The Amoeba Summit in Orlando last year is where the importance of her work on drug discovery for deadly amoebae really hit home for Cassiopeia Russell.
It was there she learned the story of an 11-year-old boy who had gone on a family vacation to Costa Rica and was having a great time going down a waterslide at a hot spring there. Days later, he started complaining of a terrible headache. Then he started vomiting. Within a week, he was dead. The cause was a microscopic organism, Naegleria fowleri, living in the warm waters of the spring.
Russell, a doctoral student, had been working in the lab of Dennis Kyle, director of the UGA Center for Tropical and Emerging Global Diseases, for about a year when she was able to attend the conference thanks to a Georgia Research Alliance (GRA) endowment and learn how the research she does in the lab is making a real impact on people’s lives. The GRA was founded with the goal of expanding Georgia universities’ ability to conduct high-level research with the potential of bringing new and innovative products to market. Kyle is the GRA Eminent Scholar in Antiparasitic Drug Discovery, and his endowment enables him to run a 16-person staff of student researchers, postdocs, and research scientists.

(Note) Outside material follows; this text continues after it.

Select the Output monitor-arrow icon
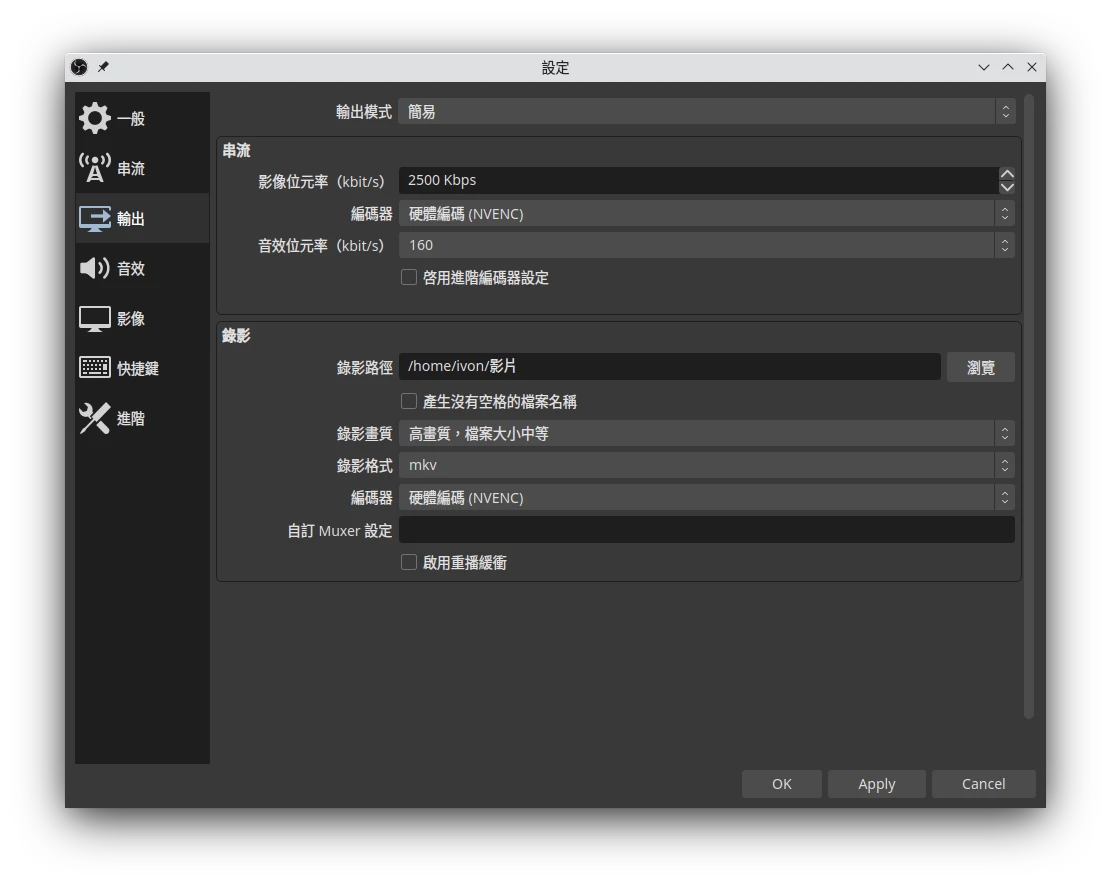This screenshot has width=1111, height=885. (95, 218)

“I asked myself at the beginning if I really wanted to work on a parasite this rare,” Russell says. “But if you look at the statistics, this parasite infects mainly young children. Hundreds have died.” She thinks about that every day in the lab.
More commonly referred to as the brain-eating amoeba, Naegleria fowleri is a surprisingly common amoeba found in warm water lakes, ponds, and rivers. When water is forced up the nose—like when diving into a body of water or repeatedly riding a waterslide—the parasite travels to the brain, where it attacks the organ’s cells. Though infections are rare, the brain-eating amoeba kills almost everyone it infects.

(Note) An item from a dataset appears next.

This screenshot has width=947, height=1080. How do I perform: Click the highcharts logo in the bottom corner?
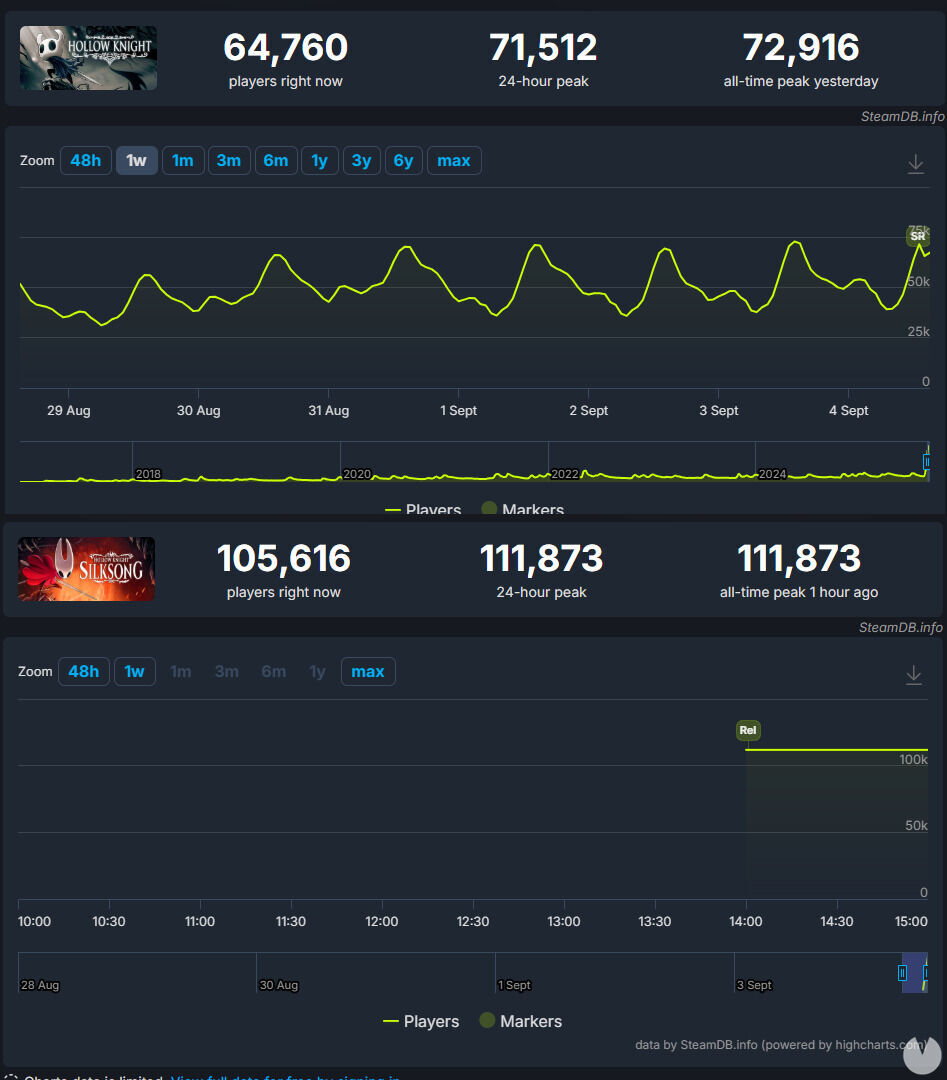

One reason Naegleria fowleri is so deadly is because symptoms of the infection resemble those of viral meningitis, a much more common and more treatable disease. “That misdiagnosis and waiting to see if the patient gets better after beginning treatment is wasting valuable time,” says Russell. She’s committed to finding faster, more effective ways to diagnose the condition so patients can get the right medications in time to stop the disease’s progression.

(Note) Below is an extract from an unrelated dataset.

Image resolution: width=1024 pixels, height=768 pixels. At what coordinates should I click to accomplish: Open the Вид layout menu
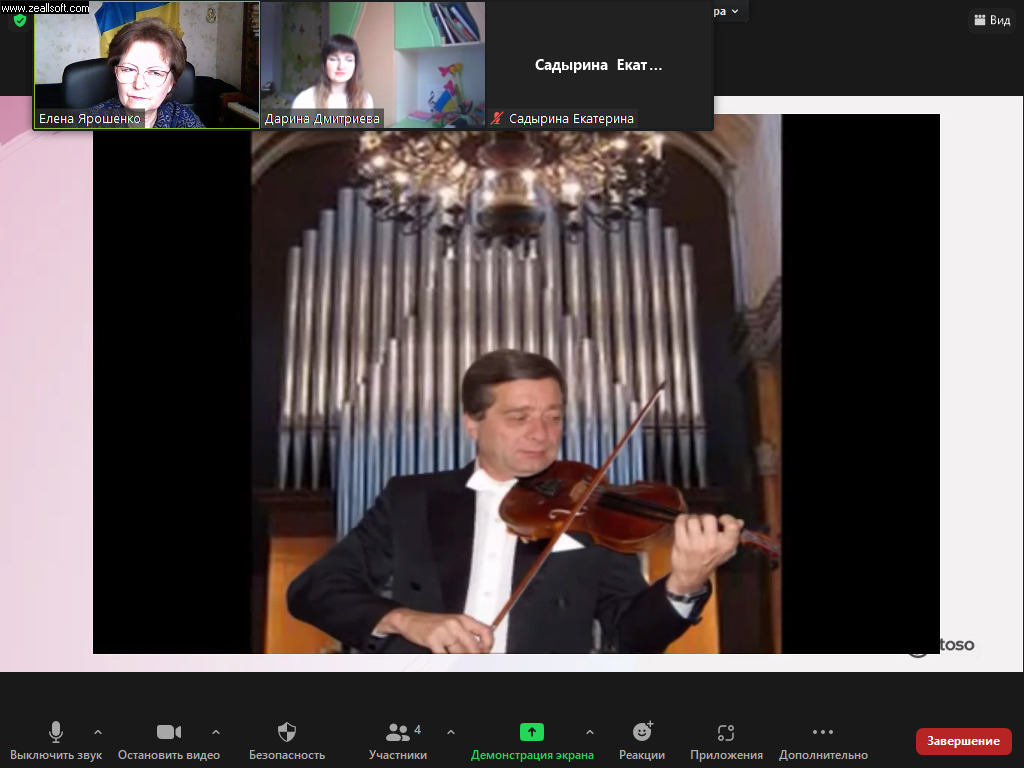point(991,20)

The Georgia Research Alliance really helped me set up this whole operation when I got here. Without the GRA, there’s no way that I could have had this team going for three years.” — Dennis Kyle, GRA Eminent Scholar in Antiparasitic Drug Discovery
As a member of Kyle’s lab, Russell also tests drug compounds to see which ones can kill an amoeba without destroying the human cells it infects. Current drugs used to treat the infection aren’t very effective and are highly toxic.
Despite being almost 99% fatal, not many federal dollars go toward research on brain-eating and other kinds of amoebae. That’s where the Georgia Research Alliance comes in.
“The Georgia Research Alliance really helped me set up this whole operation when I got here,” says Kyle. “Without the GRA, there’s no way that I could have had this team going for three years. This is something that we have concerns about in Georgia. Every summer, we hear of Naegleria fowleri cases on the news. But we don’t have many people worldwide working on it and very few doing the drug discovery needed to come up with a new drug that could save lives. And that’s really our goal.”
The other main area of research in the Kyle lab is malaria and how the parasite becomes resistant to the drugs commonly used to treat it. Additionally, a less commonly studied strain of malaria can go dormant inside its host, effectively hiding in the liver until flaring up weeks, months, or even years later. Kyle and his team were able to develop a model that simulates that dormant phase to test a variety of drugs to find a way to kill the parasite.
But in order to use that model, researchers in the lab must collect parasites from the field. The endowment helped the lab send assistant research scientist Steven Maher to Asia 25 times over the past four years to work with partners in Cambodia and Thailand.
“International travel has definitely changed my life,” Maher says. “Right now, we’re supporting people in Asia and their families, and I think having that human connection is really important. I think all too often we do research and we forget about ‘how is what I’m doing helping real people?’ I think a lot of researchers would benefit from that type of experience.”
The Georgia Research Alliance, private donors, and the UGA Athletic Association are committed to providing researchers like Russell and Maher with opportunities to advance their work on deadly infectious diseases threatening nations around the world.